▶ **PROBLEM REQUIREMENTS**
Print exactly the lines below between the line holding "Download the PDF document" and the line holding "This screenshot has width=501, height=363.", inclusive, and nothing more.

:::

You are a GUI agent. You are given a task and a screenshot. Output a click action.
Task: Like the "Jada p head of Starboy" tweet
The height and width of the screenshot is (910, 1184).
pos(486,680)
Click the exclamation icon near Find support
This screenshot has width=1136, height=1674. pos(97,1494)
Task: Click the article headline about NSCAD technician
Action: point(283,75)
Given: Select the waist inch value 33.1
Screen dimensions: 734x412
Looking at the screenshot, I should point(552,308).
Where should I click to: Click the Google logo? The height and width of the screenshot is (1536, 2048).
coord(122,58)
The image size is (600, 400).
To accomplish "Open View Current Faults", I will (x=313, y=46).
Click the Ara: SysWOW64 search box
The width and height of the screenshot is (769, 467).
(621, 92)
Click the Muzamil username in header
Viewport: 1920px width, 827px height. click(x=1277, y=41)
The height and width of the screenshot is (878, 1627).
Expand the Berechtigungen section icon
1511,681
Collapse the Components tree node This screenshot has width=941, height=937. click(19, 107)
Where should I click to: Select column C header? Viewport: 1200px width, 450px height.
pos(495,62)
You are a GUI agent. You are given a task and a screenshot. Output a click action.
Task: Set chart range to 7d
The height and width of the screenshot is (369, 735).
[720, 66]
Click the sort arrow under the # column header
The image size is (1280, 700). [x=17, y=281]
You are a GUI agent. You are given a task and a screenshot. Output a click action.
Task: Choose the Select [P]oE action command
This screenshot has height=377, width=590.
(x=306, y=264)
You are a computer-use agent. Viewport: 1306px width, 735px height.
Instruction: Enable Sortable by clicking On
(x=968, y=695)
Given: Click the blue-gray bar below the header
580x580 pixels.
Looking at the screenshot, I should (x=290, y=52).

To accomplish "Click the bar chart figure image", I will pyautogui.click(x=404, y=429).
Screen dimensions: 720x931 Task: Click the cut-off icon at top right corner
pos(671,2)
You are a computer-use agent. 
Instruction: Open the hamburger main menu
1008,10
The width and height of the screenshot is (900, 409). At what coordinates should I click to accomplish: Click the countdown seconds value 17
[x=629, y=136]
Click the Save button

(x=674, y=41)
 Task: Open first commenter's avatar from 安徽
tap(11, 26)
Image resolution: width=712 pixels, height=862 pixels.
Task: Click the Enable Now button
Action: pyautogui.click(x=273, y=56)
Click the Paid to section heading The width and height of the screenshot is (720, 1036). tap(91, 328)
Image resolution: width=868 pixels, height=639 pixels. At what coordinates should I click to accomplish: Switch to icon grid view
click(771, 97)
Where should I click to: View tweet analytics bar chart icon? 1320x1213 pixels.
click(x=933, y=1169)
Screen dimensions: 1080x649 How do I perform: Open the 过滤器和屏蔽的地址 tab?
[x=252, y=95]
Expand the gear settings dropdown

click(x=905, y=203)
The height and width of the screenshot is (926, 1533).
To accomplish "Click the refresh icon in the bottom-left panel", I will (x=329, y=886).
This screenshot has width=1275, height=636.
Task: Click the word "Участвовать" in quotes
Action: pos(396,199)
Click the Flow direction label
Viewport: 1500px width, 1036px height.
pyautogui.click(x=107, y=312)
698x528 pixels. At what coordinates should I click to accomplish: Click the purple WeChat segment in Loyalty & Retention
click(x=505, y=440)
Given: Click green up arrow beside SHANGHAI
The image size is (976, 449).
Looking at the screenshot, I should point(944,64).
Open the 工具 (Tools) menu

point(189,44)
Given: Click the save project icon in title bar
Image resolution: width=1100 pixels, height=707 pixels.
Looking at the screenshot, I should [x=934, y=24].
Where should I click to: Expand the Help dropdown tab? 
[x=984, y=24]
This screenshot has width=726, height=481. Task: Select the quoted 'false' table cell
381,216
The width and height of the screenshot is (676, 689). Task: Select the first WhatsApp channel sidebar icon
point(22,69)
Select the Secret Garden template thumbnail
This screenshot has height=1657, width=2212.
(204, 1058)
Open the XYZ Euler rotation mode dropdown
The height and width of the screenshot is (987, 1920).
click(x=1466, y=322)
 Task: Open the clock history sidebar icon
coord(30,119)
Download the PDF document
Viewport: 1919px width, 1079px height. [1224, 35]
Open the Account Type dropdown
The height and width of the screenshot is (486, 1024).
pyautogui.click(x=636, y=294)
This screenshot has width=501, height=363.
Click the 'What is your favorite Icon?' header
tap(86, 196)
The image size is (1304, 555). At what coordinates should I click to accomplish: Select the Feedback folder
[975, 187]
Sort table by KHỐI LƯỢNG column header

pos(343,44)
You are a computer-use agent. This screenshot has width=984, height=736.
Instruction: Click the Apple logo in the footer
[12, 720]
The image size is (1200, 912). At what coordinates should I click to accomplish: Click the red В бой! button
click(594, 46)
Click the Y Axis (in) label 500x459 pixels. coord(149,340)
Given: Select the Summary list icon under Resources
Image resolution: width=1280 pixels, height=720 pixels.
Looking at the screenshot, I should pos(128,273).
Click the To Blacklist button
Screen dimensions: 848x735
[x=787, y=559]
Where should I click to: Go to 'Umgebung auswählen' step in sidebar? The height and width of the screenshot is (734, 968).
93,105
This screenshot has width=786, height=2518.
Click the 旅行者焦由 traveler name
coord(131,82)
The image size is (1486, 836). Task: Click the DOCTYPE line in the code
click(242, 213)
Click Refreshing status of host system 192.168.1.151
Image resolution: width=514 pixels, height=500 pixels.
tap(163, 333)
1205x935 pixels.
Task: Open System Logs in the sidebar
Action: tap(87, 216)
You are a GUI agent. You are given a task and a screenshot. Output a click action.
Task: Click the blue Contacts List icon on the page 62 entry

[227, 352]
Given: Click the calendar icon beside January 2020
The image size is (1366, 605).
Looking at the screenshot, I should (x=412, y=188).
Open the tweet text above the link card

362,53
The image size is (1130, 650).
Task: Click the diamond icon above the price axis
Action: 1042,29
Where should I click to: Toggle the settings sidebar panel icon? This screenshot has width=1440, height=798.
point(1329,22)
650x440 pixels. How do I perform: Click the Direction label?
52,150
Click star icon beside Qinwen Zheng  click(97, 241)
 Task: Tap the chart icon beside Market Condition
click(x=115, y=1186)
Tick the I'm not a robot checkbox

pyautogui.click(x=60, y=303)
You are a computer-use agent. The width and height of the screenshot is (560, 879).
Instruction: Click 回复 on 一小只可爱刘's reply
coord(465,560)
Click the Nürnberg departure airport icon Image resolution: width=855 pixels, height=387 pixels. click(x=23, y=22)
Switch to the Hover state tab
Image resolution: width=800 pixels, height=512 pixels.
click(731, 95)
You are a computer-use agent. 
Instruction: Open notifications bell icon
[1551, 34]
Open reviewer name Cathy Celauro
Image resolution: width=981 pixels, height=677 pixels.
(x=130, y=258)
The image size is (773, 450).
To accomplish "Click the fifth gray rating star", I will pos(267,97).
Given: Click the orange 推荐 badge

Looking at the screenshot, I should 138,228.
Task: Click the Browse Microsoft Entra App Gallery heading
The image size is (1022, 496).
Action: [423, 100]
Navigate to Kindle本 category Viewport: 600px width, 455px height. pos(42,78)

:::

▶ **RESULT BELOW**
Download the PDF document
Viewport: 1919px width, 1079px height. [1224, 35]
Open the Account Type dropdown
The height and width of the screenshot is (486, 1024).
pyautogui.click(x=636, y=294)
This screenshot has width=501, height=363.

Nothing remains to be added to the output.